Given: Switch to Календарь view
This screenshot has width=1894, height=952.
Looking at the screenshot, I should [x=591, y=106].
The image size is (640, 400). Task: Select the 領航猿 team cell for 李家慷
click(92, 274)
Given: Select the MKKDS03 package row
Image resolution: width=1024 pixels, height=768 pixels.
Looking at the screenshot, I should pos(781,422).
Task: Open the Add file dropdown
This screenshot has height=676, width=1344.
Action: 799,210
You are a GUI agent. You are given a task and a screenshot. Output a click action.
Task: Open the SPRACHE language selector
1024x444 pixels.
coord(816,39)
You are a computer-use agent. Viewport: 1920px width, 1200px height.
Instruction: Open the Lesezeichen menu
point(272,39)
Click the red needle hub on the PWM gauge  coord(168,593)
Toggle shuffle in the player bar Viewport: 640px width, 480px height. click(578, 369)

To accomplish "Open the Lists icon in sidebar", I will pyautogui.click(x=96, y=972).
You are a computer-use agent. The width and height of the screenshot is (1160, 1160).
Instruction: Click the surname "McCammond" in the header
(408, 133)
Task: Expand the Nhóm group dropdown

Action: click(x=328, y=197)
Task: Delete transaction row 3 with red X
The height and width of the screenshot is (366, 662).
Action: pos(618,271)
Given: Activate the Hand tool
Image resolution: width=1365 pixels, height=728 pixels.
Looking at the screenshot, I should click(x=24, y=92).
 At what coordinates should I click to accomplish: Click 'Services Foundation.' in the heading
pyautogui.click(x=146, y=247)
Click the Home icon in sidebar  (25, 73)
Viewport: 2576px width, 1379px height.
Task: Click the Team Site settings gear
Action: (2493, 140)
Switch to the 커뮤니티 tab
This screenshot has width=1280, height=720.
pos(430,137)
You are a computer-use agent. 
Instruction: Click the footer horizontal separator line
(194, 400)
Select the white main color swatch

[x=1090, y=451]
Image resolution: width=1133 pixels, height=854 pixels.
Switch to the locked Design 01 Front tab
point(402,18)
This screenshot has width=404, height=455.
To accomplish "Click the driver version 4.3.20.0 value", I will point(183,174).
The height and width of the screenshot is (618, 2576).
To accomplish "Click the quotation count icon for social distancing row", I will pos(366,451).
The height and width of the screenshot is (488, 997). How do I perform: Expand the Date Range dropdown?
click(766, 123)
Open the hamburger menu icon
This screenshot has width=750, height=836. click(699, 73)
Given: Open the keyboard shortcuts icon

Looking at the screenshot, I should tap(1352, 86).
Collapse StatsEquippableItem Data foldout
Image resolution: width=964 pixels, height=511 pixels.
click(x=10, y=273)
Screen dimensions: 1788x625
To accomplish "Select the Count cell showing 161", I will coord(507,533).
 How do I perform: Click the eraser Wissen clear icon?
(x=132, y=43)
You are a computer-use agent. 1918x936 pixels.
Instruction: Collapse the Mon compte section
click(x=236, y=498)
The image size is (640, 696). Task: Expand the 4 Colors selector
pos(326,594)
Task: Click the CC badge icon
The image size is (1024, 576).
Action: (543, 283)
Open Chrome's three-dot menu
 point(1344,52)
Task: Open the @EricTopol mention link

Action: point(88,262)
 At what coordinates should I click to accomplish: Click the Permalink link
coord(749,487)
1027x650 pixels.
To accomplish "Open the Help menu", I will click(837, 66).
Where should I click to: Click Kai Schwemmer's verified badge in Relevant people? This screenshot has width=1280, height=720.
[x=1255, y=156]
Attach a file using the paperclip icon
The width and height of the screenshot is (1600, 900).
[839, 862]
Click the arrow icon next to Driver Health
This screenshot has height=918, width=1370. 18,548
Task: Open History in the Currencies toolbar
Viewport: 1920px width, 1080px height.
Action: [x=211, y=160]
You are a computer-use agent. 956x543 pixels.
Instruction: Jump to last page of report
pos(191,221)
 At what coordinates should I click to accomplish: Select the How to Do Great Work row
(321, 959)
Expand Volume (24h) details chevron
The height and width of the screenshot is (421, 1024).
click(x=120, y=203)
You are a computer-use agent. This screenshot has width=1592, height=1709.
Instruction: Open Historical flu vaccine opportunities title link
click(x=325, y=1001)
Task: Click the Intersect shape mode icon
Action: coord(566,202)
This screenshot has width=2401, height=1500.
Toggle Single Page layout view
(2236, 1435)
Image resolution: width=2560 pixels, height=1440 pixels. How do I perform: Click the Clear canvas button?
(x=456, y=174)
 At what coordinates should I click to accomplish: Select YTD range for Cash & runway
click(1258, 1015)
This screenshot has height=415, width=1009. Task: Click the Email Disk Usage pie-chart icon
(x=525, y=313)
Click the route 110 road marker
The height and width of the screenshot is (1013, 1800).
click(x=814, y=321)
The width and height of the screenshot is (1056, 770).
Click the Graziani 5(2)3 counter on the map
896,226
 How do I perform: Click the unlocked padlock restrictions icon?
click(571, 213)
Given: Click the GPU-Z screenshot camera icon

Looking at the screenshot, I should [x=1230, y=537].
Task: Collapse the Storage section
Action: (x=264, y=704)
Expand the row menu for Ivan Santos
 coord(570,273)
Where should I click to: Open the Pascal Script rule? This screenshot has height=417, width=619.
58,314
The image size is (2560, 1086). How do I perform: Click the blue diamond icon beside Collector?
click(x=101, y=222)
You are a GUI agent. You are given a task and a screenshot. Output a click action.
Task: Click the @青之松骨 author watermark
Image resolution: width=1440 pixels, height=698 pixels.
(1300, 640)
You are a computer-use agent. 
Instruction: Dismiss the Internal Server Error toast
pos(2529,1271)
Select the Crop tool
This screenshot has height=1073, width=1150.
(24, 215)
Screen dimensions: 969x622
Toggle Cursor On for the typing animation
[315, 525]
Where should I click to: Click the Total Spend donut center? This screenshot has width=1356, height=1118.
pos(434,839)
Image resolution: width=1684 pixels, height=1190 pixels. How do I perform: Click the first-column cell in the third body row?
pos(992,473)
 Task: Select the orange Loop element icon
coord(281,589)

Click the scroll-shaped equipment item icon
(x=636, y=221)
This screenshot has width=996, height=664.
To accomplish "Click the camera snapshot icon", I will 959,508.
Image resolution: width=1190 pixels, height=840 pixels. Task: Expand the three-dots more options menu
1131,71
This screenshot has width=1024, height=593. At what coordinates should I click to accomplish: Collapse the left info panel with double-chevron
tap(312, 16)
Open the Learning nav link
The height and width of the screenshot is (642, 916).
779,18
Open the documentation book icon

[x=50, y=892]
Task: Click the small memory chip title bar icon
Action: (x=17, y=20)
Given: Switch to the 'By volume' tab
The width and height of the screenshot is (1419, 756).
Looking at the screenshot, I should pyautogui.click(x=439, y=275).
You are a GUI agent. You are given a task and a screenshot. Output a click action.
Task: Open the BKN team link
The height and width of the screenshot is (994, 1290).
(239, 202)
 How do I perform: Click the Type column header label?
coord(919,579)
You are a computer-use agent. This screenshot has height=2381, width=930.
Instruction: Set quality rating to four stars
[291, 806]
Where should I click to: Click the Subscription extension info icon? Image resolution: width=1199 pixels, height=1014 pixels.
+ + + + +
**Required work:**
Please count the lines in the items above that contain the string "Toggle", treating uppercase and lowercase as different, and reply with only that number.

**Result of the task:**
3